Every entry in the data below needs to be repeated exactly.

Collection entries
.....
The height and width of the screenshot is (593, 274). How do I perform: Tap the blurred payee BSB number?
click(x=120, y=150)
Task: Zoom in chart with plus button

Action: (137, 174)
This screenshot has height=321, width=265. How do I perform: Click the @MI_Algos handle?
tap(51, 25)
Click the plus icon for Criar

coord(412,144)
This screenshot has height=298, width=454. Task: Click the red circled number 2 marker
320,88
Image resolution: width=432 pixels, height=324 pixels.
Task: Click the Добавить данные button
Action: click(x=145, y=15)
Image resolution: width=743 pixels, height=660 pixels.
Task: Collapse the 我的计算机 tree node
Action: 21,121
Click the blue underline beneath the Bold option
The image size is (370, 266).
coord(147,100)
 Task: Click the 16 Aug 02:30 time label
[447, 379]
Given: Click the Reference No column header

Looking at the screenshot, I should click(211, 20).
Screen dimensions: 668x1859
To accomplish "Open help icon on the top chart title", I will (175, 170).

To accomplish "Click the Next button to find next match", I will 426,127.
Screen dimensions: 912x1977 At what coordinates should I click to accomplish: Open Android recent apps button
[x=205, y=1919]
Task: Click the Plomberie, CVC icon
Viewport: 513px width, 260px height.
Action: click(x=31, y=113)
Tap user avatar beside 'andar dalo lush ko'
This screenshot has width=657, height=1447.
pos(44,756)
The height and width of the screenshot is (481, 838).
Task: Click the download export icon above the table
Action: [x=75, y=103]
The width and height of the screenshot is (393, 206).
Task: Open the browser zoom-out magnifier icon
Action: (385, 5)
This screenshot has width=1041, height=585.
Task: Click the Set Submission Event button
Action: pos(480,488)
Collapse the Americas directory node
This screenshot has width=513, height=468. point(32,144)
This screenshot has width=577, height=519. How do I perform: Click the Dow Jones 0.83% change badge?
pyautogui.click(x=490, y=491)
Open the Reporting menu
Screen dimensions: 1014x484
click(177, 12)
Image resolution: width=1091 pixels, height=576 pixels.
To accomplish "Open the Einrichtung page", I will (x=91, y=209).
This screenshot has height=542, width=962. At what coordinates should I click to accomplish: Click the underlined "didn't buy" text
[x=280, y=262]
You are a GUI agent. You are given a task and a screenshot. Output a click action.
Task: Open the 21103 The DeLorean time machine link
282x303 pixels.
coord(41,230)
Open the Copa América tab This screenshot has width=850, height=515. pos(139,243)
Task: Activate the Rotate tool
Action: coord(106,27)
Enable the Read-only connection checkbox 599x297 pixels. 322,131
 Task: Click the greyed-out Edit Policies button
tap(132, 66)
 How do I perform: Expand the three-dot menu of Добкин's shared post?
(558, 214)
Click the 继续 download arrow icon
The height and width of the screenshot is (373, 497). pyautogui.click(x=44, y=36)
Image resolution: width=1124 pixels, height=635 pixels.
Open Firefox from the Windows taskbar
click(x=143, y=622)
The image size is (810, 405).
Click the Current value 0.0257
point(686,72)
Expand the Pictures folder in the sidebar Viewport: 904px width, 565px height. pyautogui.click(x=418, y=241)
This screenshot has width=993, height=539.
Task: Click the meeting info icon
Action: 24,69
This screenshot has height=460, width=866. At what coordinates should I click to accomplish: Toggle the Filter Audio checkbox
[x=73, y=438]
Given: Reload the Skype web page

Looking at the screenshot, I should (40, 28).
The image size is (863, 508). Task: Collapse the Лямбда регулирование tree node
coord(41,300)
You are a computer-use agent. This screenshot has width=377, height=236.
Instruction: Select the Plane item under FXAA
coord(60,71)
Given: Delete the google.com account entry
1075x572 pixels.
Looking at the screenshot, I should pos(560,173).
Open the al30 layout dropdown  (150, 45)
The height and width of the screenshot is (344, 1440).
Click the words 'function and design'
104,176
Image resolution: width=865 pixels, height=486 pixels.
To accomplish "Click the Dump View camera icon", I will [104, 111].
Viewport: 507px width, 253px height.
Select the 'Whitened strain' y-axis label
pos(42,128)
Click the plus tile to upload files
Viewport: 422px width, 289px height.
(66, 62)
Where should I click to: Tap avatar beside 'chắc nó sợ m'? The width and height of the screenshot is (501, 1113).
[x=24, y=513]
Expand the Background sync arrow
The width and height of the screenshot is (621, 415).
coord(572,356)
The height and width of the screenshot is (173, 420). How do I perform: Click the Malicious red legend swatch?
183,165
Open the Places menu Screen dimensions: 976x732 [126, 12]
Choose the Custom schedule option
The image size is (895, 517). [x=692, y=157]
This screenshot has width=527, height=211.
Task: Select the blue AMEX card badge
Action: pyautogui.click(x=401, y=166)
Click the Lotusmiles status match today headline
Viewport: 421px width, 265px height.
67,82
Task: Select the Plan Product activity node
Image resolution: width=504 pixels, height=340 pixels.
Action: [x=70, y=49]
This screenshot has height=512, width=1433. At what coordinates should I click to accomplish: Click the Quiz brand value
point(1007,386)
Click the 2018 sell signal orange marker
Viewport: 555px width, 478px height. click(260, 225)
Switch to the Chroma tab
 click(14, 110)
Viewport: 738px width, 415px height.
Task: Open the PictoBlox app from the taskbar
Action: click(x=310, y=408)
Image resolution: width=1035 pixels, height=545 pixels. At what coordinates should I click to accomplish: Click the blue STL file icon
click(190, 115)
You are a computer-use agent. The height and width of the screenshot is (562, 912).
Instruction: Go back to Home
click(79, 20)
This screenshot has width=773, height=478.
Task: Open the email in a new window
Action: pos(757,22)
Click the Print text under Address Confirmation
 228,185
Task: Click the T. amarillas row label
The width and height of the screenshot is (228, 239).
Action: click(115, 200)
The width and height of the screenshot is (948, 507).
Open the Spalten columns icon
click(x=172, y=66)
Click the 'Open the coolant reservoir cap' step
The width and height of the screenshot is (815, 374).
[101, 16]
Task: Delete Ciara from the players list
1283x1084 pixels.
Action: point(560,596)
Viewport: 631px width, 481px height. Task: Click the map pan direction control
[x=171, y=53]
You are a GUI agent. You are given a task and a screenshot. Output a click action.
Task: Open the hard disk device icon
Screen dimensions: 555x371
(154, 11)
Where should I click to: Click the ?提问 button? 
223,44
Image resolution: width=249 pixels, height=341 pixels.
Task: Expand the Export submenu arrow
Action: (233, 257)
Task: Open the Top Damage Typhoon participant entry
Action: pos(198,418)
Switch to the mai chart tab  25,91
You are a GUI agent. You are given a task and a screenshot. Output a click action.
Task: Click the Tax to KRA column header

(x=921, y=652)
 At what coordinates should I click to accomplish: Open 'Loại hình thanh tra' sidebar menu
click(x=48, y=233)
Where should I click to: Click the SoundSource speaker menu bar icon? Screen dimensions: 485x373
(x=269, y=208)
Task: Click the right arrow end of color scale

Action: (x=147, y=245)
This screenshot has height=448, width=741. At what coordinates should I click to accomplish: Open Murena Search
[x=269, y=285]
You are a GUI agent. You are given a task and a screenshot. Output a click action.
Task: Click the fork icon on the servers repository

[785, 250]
.....
- [Response area]:
The height and width of the screenshot is (593, 274). How do I perform: Tap the blurred payee BSB number?
click(x=120, y=150)
Task: Zoom in chart with plus button

Action: (137, 174)
This screenshot has height=321, width=265. How do I perform: Click the @MI_Algos handle?
tap(51, 25)
Click the plus icon for Criar

coord(412,144)
This screenshot has height=298, width=454. Task: Click the red circled number 2 marker
320,88
Image resolution: width=432 pixels, height=324 pixels.
Task: Click the Добавить данные button
Action: click(x=145, y=15)
Image resolution: width=743 pixels, height=660 pixels.
Task: Collapse the 我的计算机 tree node
Action: 21,121
Click the blue underline beneath the Bold option
The image size is (370, 266).
coord(147,100)
 Task: Click the 16 Aug 02:30 time label
[447, 379]
Given: Click the Reference No column header

Looking at the screenshot, I should click(211, 20).
Screen dimensions: 668x1859
To accomplish "Open help icon on the top chart title", I will (175, 170).

To accomplish "Click the Next button to find next match", I will 426,127.
Screen dimensions: 912x1977 At what coordinates should I click to accomplish: Open Android recent apps button
[x=205, y=1919]
Task: Click the Plomberie, CVC icon
Viewport: 513px width, 260px height.
Action: click(x=31, y=113)
Tap user avatar beside 'andar dalo lush ko'
This screenshot has width=657, height=1447.
pos(44,756)
The height and width of the screenshot is (481, 838).
Task: Click the download export icon above the table
Action: [x=75, y=103]
The width and height of the screenshot is (393, 206).
Task: Open the browser zoom-out magnifier icon
Action: (385, 5)
This screenshot has width=1041, height=585.
Task: Click the Set Submission Event button
Action: pos(480,488)
Collapse the Americas directory node
This screenshot has width=513, height=468. point(32,144)
This screenshot has width=577, height=519. How do I perform: Click the Dow Jones 0.83% change badge?
pyautogui.click(x=490, y=491)
Open the Reporting menu
Screen dimensions: 1014x484
click(177, 12)
Image resolution: width=1091 pixels, height=576 pixels.
To accomplish "Open the Einrichtung page", I will (x=91, y=209).
This screenshot has height=542, width=962. At what coordinates should I click to accomplish: Click the underlined "didn't buy" text
[x=280, y=262]
You are a GUI agent. You are given a task and a screenshot. Output a click action.
Task: Open the 21103 The DeLorean time machine link
282x303 pixels.
coord(41,230)
Open the Copa América tab This screenshot has width=850, height=515. pos(139,243)
Task: Activate the Rotate tool
Action: coord(106,27)
Enable the Read-only connection checkbox 599x297 pixels. 322,131
 Task: Click the greyed-out Edit Policies button
tap(132, 66)
 How do I perform: Expand the three-dot menu of Добкин's shared post?
(558, 214)
Click the 继续 download arrow icon
The height and width of the screenshot is (373, 497). pyautogui.click(x=44, y=36)
Image resolution: width=1124 pixels, height=635 pixels.
Open Firefox from the Windows taskbar
click(x=143, y=622)
The image size is (810, 405).
Click the Current value 0.0257
point(686,72)
Expand the Pictures folder in the sidebar Viewport: 904px width, 565px height. pyautogui.click(x=418, y=241)
This screenshot has width=993, height=539.
Task: Click the meeting info icon
Action: 24,69
This screenshot has height=460, width=866. At what coordinates should I click to accomplish: Toggle the Filter Audio checkbox
[x=73, y=438]
Given: Reload the Skype web page

Looking at the screenshot, I should (40, 28).
The image size is (863, 508). Task: Collapse the Лямбда регулирование tree node
coord(41,300)
You are a computer-use agent. This screenshot has width=377, height=236.
Instruction: Select the Plane item under FXAA
coord(60,71)
Given: Delete the google.com account entry
1075x572 pixels.
Looking at the screenshot, I should pos(560,173).
Open the al30 layout dropdown  (150, 45)
The height and width of the screenshot is (344, 1440).
Click the words 'function and design'
104,176
Image resolution: width=865 pixels, height=486 pixels.
To accomplish "Click the Dump View camera icon", I will [104, 111].
Viewport: 507px width, 253px height.
Select the 'Whitened strain' y-axis label
pos(42,128)
Click the plus tile to upload files
Viewport: 422px width, 289px height.
(66, 62)
Where should I click to: Tap avatar beside 'chắc nó sợ m'? The width and height of the screenshot is (501, 1113).
[x=24, y=513]
Expand the Background sync arrow
The width and height of the screenshot is (621, 415).
coord(572,356)
The height and width of the screenshot is (173, 420). How do I perform: Click the Malicious red legend swatch?
183,165
Open the Places menu Screen dimensions: 976x732 [126, 12]
Choose the Custom schedule option
The image size is (895, 517). [x=692, y=157]
This screenshot has width=527, height=211.
Task: Select the blue AMEX card badge
Action: pyautogui.click(x=401, y=166)
Click the Lotusmiles status match today headline
Viewport: 421px width, 265px height.
67,82
Task: Select the Plan Product activity node
Image resolution: width=504 pixels, height=340 pixels.
Action: [x=70, y=49]
This screenshot has height=512, width=1433. At what coordinates should I click to accomplish: Click the Quiz brand value
point(1007,386)
Click the 2018 sell signal orange marker
Viewport: 555px width, 478px height. click(260, 225)
Switch to the Chroma tab
 click(14, 110)
Viewport: 738px width, 415px height.
Task: Open the PictoBlox app from the taskbar
Action: click(x=310, y=408)
Image resolution: width=1035 pixels, height=545 pixels. At what coordinates should I click to accomplish: Click the blue STL file icon
click(190, 115)
You are a computer-use agent. The height and width of the screenshot is (562, 912).
Instruction: Go back to Home
click(79, 20)
This screenshot has width=773, height=478.
Task: Open the email in a new window
Action: pos(757,22)
Click the Print text under Address Confirmation
 228,185
Task: Click the T. amarillas row label
The width and height of the screenshot is (228, 239).
Action: click(115, 200)
The width and height of the screenshot is (948, 507).
Open the Spalten columns icon
click(x=172, y=66)
Click the 'Open the coolant reservoir cap' step
The width and height of the screenshot is (815, 374).
[101, 16]
Task: Delete Ciara from the players list
1283x1084 pixels.
Action: point(560,596)
Viewport: 631px width, 481px height. Task: Click the map pan direction control
[x=171, y=53]
You are a GUI agent. You are given a task and a screenshot. Output a click action.
Task: Open the hard disk device icon
Screen dimensions: 555x371
(154, 11)
Where should I click to: Click the ?提问 button? 
223,44
Image resolution: width=249 pixels, height=341 pixels.
Task: Expand the Export submenu arrow
Action: (233, 257)
Task: Open the Top Damage Typhoon participant entry
Action: pos(198,418)
Switch to the mai chart tab  25,91
You are a GUI agent. You are given a task and a screenshot. Output a click action.
Task: Click the Tax to KRA column header

(x=921, y=652)
 At what coordinates should I click to accomplish: Open 'Loại hình thanh tra' sidebar menu
click(x=48, y=233)
Where should I click to: Click the SoundSource speaker menu bar icon? Screen dimensions: 485x373
(x=269, y=208)
Task: Click the right arrow end of color scale

Action: (x=147, y=245)
This screenshot has height=448, width=741. At what coordinates should I click to accomplish: Open Murena Search
[x=269, y=285]
You are a GUI agent. You are given a task and a screenshot. Output a click action.
Task: Click the fork icon on the servers repository

[785, 250]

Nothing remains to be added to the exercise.